→ **YOUR OBJECTIVE**: What you print must match the data line for line.

Stored data:
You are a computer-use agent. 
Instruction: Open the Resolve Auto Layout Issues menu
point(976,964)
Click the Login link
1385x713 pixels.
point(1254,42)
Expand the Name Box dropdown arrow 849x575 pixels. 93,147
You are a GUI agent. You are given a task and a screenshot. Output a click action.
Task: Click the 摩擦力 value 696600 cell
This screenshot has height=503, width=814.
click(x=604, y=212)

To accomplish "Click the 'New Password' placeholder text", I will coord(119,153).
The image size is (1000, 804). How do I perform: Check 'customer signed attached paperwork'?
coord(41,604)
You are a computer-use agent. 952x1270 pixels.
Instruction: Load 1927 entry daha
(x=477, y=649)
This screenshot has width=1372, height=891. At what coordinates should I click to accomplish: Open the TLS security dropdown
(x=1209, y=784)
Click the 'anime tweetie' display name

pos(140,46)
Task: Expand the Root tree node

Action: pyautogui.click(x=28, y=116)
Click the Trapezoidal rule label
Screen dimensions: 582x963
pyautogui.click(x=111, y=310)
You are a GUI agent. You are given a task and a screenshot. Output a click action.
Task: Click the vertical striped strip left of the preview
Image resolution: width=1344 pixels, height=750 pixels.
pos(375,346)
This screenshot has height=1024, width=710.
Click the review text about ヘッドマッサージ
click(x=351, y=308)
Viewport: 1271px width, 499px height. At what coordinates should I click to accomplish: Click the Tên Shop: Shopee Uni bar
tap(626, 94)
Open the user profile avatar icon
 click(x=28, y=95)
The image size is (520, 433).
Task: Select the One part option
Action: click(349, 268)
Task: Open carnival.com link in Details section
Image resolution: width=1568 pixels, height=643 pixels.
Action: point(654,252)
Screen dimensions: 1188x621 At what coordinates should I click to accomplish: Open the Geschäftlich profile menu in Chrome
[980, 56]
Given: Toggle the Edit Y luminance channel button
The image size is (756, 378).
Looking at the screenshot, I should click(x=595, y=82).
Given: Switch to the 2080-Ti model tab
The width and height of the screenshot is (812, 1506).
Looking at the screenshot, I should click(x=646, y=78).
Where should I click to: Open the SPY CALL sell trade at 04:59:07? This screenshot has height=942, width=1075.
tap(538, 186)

→ **TASK RESULT**:
You are a computer-use agent. 
Instruction: Open the Resolve Auto Layout Issues menu
point(976,964)
Click the Login link
1385x713 pixels.
point(1254,42)
Expand the Name Box dropdown arrow 849x575 pixels. 93,147
You are a GUI agent. You are given a task and a screenshot. Output a click action.
Task: Click the 摩擦力 value 696600 cell
This screenshot has height=503, width=814.
click(x=604, y=212)

To accomplish "Click the 'New Password' placeholder text", I will coord(119,153).
The image size is (1000, 804). How do I perform: Check 'customer signed attached paperwork'?
coord(41,604)
You are a computer-use agent. 952x1270 pixels.
Instruction: Load 1927 entry daha
(x=477, y=649)
This screenshot has width=1372, height=891. At what coordinates should I click to accomplish: Open the TLS security dropdown
(x=1209, y=784)
Click the 'anime tweetie' display name

pos(140,46)
Task: Expand the Root tree node

Action: pyautogui.click(x=28, y=116)
Click the Trapezoidal rule label
Screen dimensions: 582x963
pyautogui.click(x=111, y=310)
You are a GUI agent. You are given a task and a screenshot. Output a click action.
Task: Click the vertical striped strip left of the preview
Image resolution: width=1344 pixels, height=750 pixels.
pos(375,346)
This screenshot has height=1024, width=710.
Click the review text about ヘッドマッサージ
click(x=351, y=308)
Viewport: 1271px width, 499px height. At what coordinates should I click to accomplish: Click the Tên Shop: Shopee Uni bar
tap(626, 94)
Open the user profile avatar icon
 click(x=28, y=95)
The image size is (520, 433).
Task: Select the One part option
Action: click(349, 268)
Task: Open carnival.com link in Details section
Image resolution: width=1568 pixels, height=643 pixels.
Action: point(654,252)
Screen dimensions: 1188x621 At what coordinates should I click to accomplish: Open the Geschäftlich profile menu in Chrome
[980, 56]
Given: Toggle the Edit Y luminance channel button
The image size is (756, 378).
Looking at the screenshot, I should click(x=595, y=82).
Given: Switch to the 2080-Ti model tab
The width and height of the screenshot is (812, 1506).
Looking at the screenshot, I should click(x=646, y=78).
Where should I click to: Open the SPY CALL sell trade at 04:59:07? This screenshot has height=942, width=1075.
tap(538, 186)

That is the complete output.